_DIRECTIONS FOR THIS TASK:_ Exclude the pictures from your copy, and reproduce each entry below verbatim.

_THE INPUT:_
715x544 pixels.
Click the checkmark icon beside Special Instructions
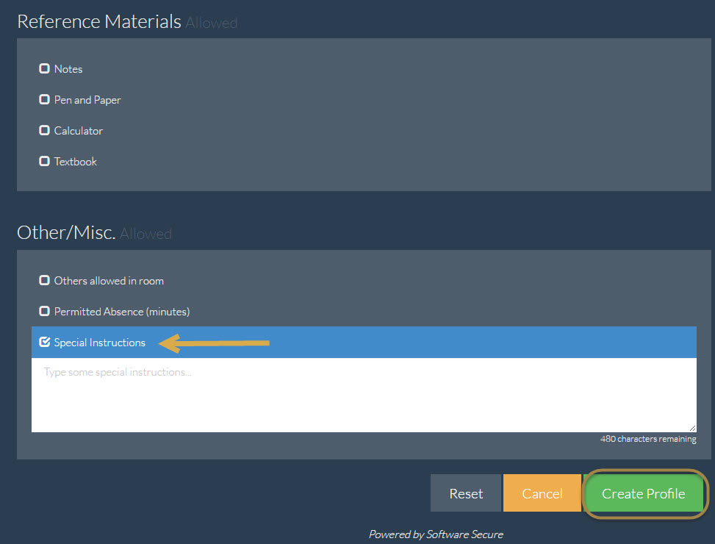(45, 342)
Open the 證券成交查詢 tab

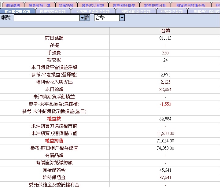[x=93, y=5]
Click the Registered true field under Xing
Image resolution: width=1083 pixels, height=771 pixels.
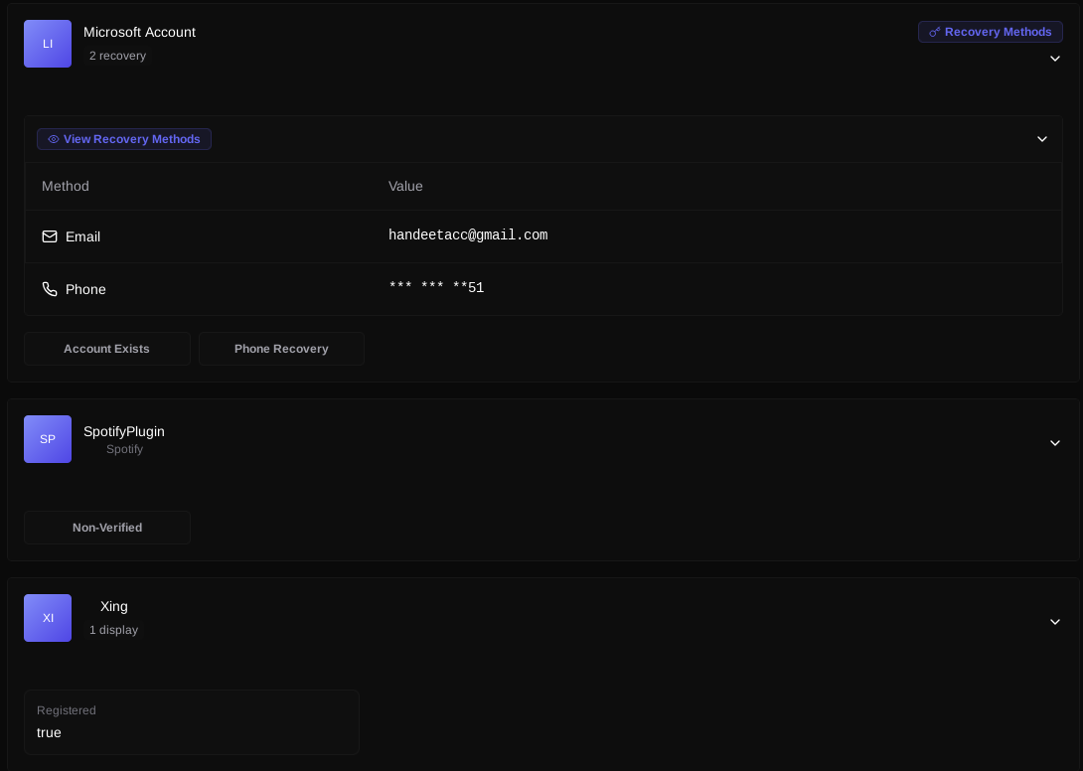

_FINISHED EXERCISE:_
715x544 pixels.
Click the checkmark icon beside Special Instructions
(45, 342)
Open the 證券成交查詢 tab

[x=93, y=5]
Click the Registered true field under Xing
Image resolution: width=1083 pixels, height=771 pixels.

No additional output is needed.